Uncapping the current Model for End-Stage Liver Disease score may provide a better path toward making sure that patients most in need of a liver transplant get one, results from a large, long-term analysis showed.

Established in 2002, the Model for End-Stage Liver Disease (MELD) scoring system “was arbitrarily capped at 40 based on the presumption that transplanting patients with MELD greater than 40 would be futile,” researchers led by Mitra K. Nadim, MD , reported in the September 2017 issue of the Journal of Hepatology (67[3]:517-25. doi: 10.1016/j.jhep.2017.04.022). “As a result, patients with MELD greater than 40 receive the same priority as patients with MELD of 40, differentiated only by their time on the wait list.”

Despite the cap at 40, they went on to note that the number of patients transplanted with a MELD score greater than 40 has increased by nearly threefold since 2002, with the greatest rates seen in Organ Procurement and Transplantation Network (OPTN) regions 5 and 7. Region 5 includes Arizona, California, Nevada, New Mexico, and Utah, while region 7 includes Illinois, Minnesota, North Dakota, South Dakota, and Wisconsin.
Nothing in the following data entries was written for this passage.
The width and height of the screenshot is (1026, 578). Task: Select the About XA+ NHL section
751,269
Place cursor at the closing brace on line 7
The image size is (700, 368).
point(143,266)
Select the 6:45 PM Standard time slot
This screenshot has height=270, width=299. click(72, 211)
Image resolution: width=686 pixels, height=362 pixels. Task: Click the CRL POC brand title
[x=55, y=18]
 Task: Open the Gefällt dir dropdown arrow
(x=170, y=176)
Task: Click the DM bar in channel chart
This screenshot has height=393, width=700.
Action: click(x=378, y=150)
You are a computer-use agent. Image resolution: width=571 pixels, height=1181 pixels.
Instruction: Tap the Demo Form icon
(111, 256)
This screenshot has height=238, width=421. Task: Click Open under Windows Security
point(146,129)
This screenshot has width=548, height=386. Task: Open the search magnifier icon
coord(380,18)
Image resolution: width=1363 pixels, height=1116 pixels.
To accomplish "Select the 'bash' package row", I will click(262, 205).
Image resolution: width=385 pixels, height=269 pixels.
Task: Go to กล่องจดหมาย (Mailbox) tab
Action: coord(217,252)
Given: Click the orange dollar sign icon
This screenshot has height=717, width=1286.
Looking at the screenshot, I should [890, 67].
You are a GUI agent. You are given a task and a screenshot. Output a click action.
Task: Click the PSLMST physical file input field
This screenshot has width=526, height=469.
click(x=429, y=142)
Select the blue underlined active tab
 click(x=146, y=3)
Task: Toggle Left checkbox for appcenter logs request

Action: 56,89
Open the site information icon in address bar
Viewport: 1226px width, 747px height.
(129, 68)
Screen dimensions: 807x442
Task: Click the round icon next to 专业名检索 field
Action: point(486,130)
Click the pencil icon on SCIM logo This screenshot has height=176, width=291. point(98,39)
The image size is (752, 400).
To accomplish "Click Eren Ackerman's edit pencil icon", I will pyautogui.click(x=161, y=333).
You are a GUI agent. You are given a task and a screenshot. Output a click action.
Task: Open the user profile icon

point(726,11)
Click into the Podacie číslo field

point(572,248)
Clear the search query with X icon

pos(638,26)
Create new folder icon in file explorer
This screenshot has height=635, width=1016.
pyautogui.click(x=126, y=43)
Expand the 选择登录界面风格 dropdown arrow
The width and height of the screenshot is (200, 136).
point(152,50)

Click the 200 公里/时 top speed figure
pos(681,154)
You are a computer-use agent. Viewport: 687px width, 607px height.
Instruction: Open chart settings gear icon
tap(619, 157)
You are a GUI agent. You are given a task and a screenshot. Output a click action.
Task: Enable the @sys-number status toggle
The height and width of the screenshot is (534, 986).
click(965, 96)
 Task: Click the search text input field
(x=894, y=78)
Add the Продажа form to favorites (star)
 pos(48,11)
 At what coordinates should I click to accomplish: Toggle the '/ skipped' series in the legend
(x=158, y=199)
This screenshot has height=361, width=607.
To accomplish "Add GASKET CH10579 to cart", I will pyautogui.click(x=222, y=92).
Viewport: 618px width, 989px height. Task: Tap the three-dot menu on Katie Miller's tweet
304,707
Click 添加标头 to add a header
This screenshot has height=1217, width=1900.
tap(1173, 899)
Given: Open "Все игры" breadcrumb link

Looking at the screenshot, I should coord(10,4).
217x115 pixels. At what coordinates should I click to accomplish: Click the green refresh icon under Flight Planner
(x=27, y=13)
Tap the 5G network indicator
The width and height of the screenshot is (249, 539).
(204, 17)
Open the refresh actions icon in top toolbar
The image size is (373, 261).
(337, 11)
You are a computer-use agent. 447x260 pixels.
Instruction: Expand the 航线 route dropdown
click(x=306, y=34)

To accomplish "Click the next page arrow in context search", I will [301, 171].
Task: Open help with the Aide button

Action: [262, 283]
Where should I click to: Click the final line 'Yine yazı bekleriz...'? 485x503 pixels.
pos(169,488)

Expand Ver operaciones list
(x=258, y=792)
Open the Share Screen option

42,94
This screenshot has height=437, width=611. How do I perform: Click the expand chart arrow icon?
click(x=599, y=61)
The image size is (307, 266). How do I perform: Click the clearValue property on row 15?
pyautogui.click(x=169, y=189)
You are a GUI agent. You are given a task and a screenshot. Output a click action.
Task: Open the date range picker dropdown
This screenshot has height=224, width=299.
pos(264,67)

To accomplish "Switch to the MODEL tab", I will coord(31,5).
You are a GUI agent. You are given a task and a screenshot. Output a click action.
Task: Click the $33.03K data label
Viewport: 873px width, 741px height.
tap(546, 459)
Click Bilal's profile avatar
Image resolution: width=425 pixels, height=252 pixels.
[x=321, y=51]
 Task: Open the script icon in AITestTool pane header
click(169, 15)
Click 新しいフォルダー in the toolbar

To determine the effect of capping the MELD score, Dr. Nadim of the division of nephrology and hypertension at the University of Southern California, Los Angeles, and her associates used United Network for Organ Sharing (UNOS) data to identify 65,776 patients listed for a liver transplant from February 2002 to December 2012. They followed the patients for 30 days to analyze the wait-list mortality and post-transplant outcomes of adult patients with MELD scores greater than 40, compared with patients who had MELD scores equal to 40.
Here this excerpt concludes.